The topic of sustainability along the supply chain and corporate responsibility is becoming increasingly important in the market. Not only do we have our own climate targets that we want to achieve, but we are also increasingly confronted with clear customer requests that need to be met. Miriam Bartsch, Senior Manager Corporate Responsibility & Sustainability, and Melanie Engler, Senior Expert Sustainability Management, explain in an interview how we respond to such requests and how we support our customers in improving their climate footprint.
How important is the topic of sustainability to our customers in the meantime?
Melanie Engler: The topic is becoming increasingly relevant for all of us, in both our private and professional lives. The political framework and demands are also changing, so our customers' increased interest in this topic is also logical and not unexpected.
Questions come in on a wide variety of topics, such as energy use and energy efficiency, customer-specific energy consumption and CO2 emissions. Many customers also want to know what options there are for reducing packaging and filling materials or what alternative materials could be used. In addition, many customers now also require us to participate in standardized reporting that requests and publishes environmental data from companies.
I am convinced that this trend will increase in the coming years.
How important is sustainability to potential customers? Can we score points with them?
Miriam Bartsch: : In fact, questions about sustainability have increasingly been appearing in tenders in recent months.
But here, too, there are major differences. Some potential customers are already very well positioned themselves, have climate targets and a climate strategy, and then make correspondingly high demands on their service providers. Other companies are still in the discovery phase and ask more general questions.
That's why it's enormously important for us to communicate to companies that we've recognized the issue, set ourselves goals and want to improve, and also that we can support the customers on the way to achieving their sustainability goals.
What do customers ask for in the area of sustainability?
Melanie Engler: Questions always come about the anchoring of the topic in our organization, i.e. how we are set up organizationally.
Are there responsibilities, designated persons and positions, and to what degree of detail do we consider sustainability? Have we defined concrete goals and published our developments through reporting? Some customers have very explicit ideas and ask us, for example, for reporting in accordance with international standards and certifications.
How do we deal with these requests?
Melanie Engler: We now have good answers to most of the questions.
At its core, however, sustainability is always a customer-specific issue, so we always have to develop a sustainability strategy together with the customer.
Of course, we recognize that there are companies that are already a bit further ahead than we are and whose inquiries we can therefore see as an opportunity to further deepen and improve certain subject areas.
What are the levers we can turn for the customer?
Melanie Engler: For the customer, it is crucial that his value chain causes as few emissions as possible. That's why we then look together at exactly the part of the value chain that is managed by us. In concrete terms, this means, for example, that we work together with customers to reduce packaging and filling materials or develop more sustainable packaging solutions. A large proportion of emissions also occur during transport from our distribution centers to the end customer.
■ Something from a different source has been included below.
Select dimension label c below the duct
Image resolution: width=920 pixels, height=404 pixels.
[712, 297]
It therefore makes sense for customers to also rethink their transport strategy and, for example, plan less air freight or handle the last mile with climate-neutral transport providers.
What are we working towards for the future, what do we want to enable?
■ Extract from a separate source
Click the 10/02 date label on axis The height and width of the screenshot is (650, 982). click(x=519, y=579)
Miriam Bartsch: We have taken a very big first step by establishing the topic of corporate responsibility in our organization. Our climate goal itself is geared toward the year 2030, which means we are tackling the individual issues one by one. The local implementation itself is taking place primarily with the help of our new Global Green Community, in which colleagues from all countries and units are represented. We exchange news and support each other.
We always look at our emissions from three perspectives: site-related, employee-related and service-related. Site-related emissions are the most tangible because we have already established a reporting tool with green.screen and are able to provide information at site level. So the task here is to derive and implement site-specific measures. However, it is also enormously important for new properties to take account of climate targets and achieve largely climate-neutral growth of space. To this end, for example, we are currently working with our Bertelsmann colleagues on a policy for greener buildings.
Employee-related emissions include commuting and business travel. The aim here is to bring mobility in line with climate targets.
Service-related emissions include the transport and packaging already mentioned, which we can only transform and improve in collaboration with our customers.
In summary, the topic of sustainability affects many areas and is therefore more or less everywhere at Arvato Supply Chain Solutions. We are therefore very happy about the lively exchange with colleagues from all departments and countries.